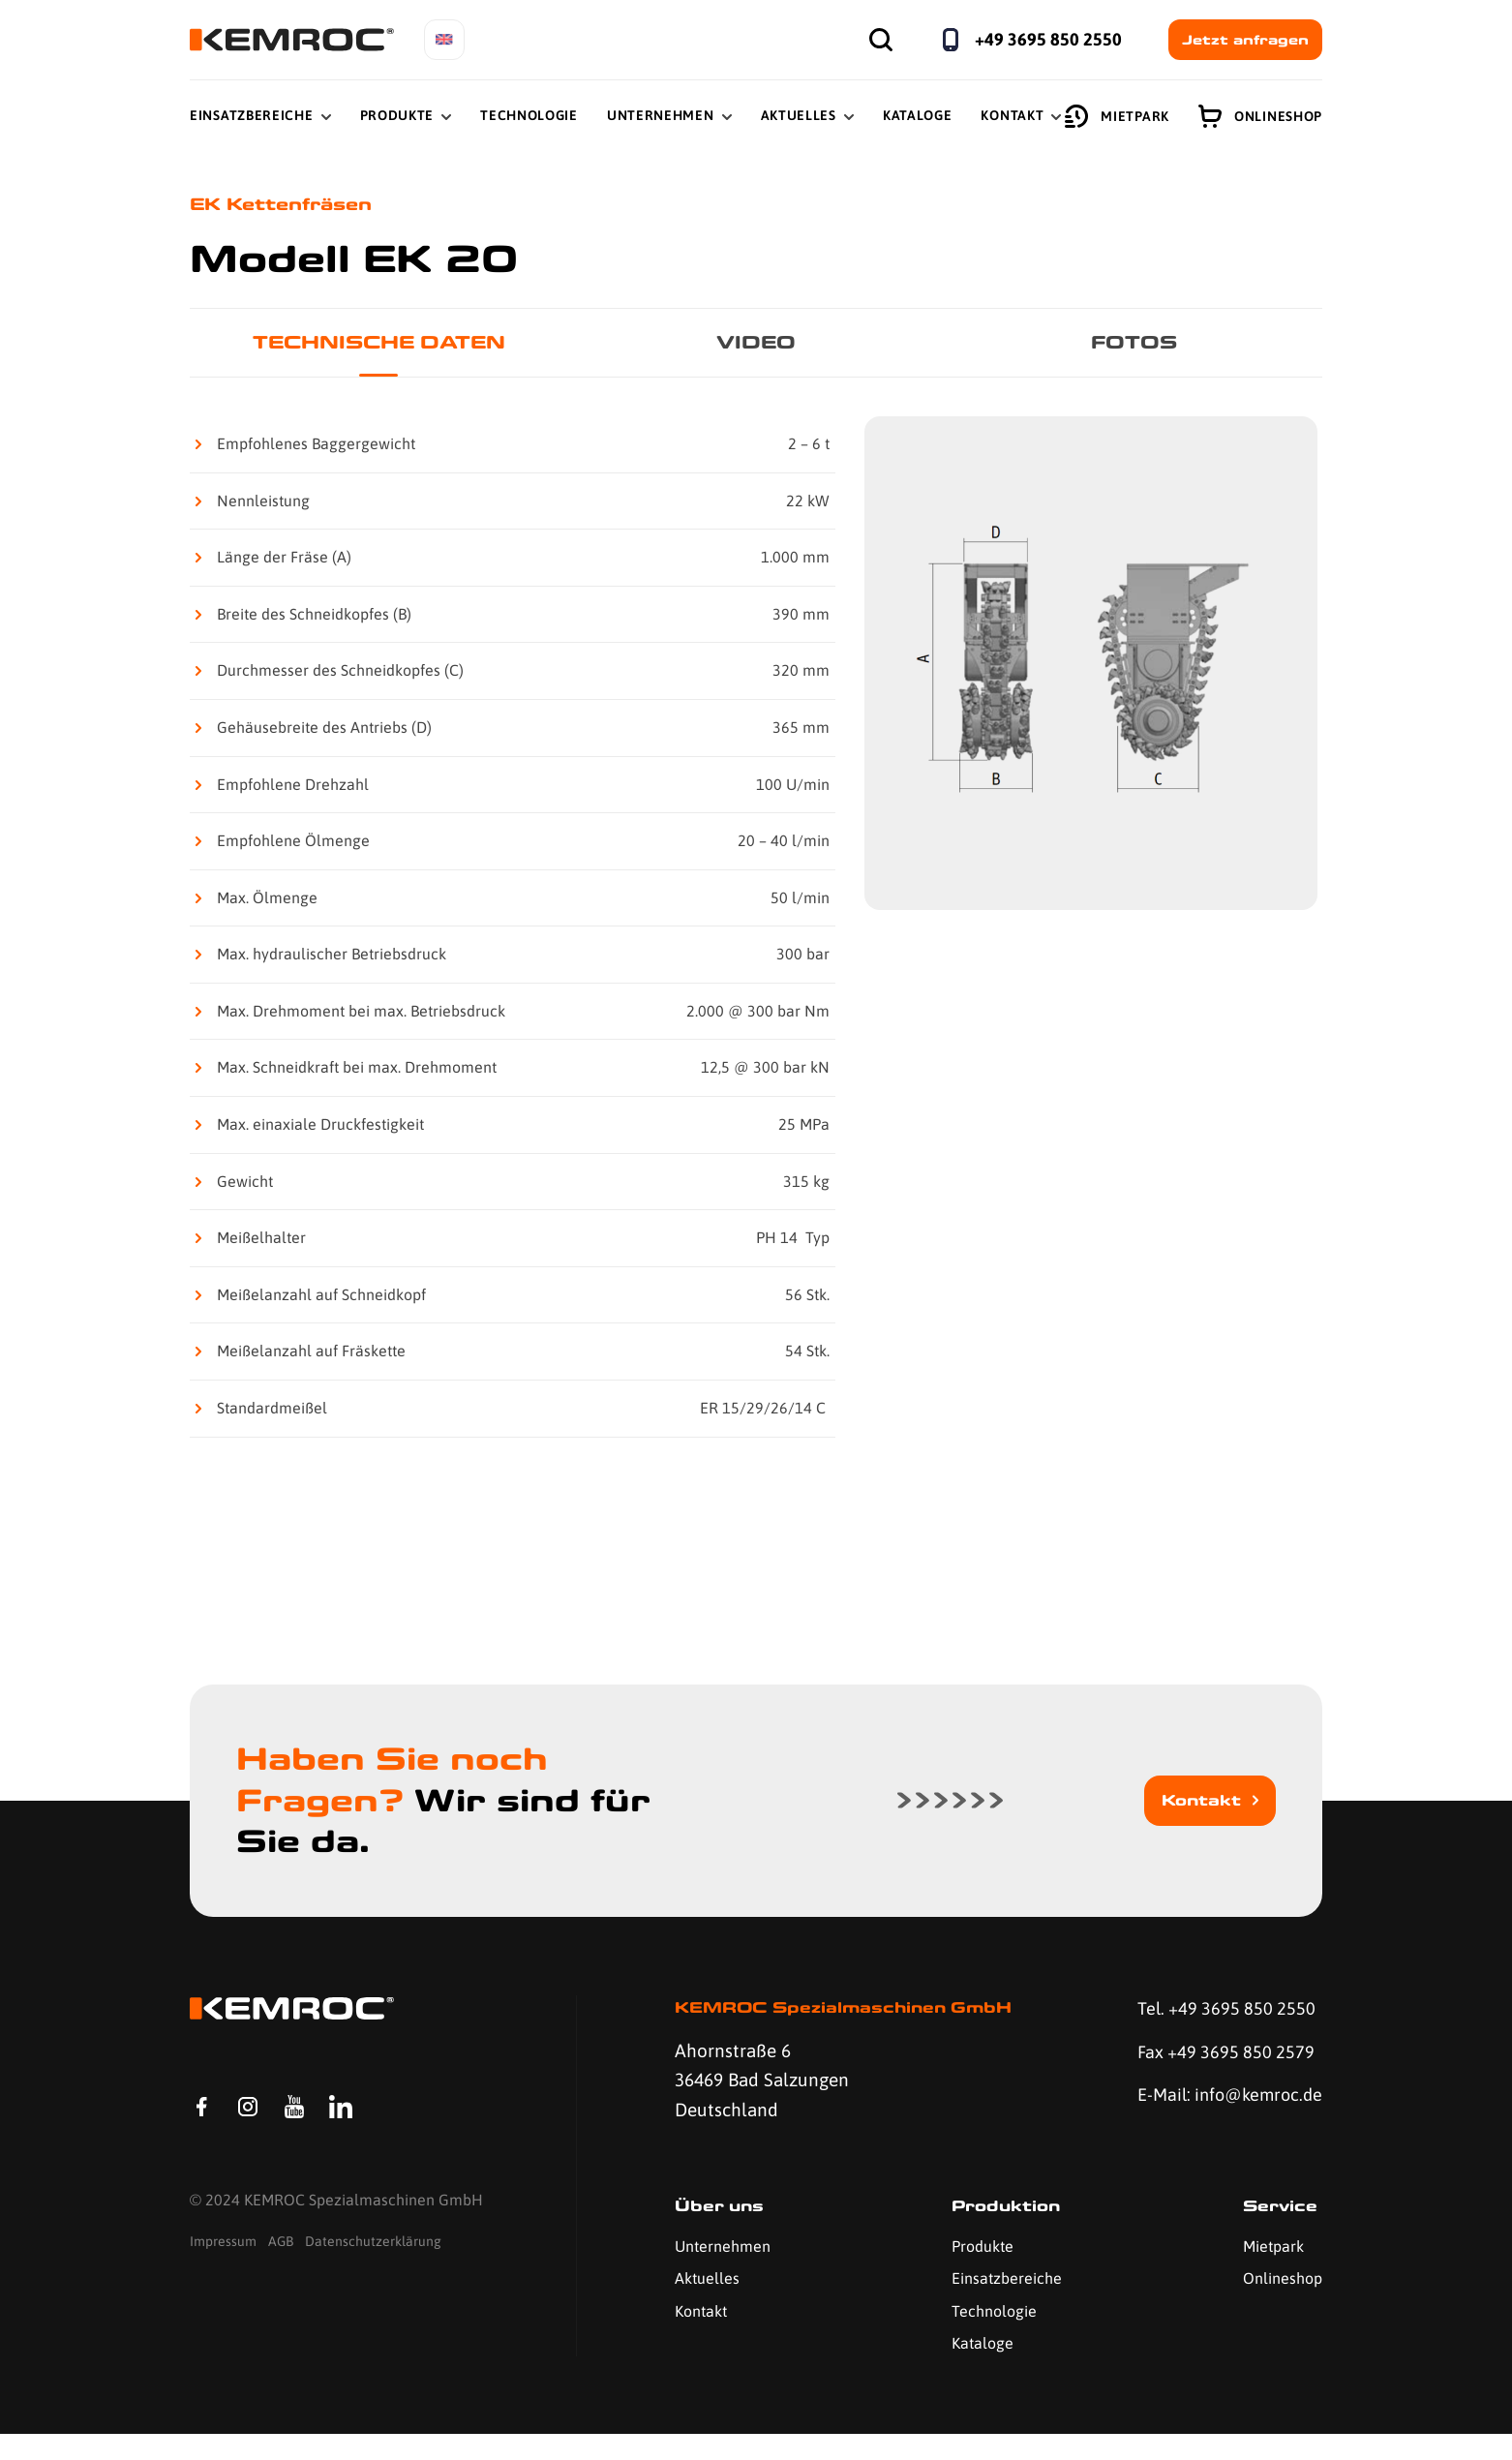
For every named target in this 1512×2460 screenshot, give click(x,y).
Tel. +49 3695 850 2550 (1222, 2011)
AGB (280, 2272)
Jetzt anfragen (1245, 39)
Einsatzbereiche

# # #

#### PROBLEM DETAILS:
Which lines in the entries above contain the string "give"? Copy each one, counting only matches in the same case.

#### TASK ANSWER:
For every named target in this 1512×2460 screenshot, give click(x,y).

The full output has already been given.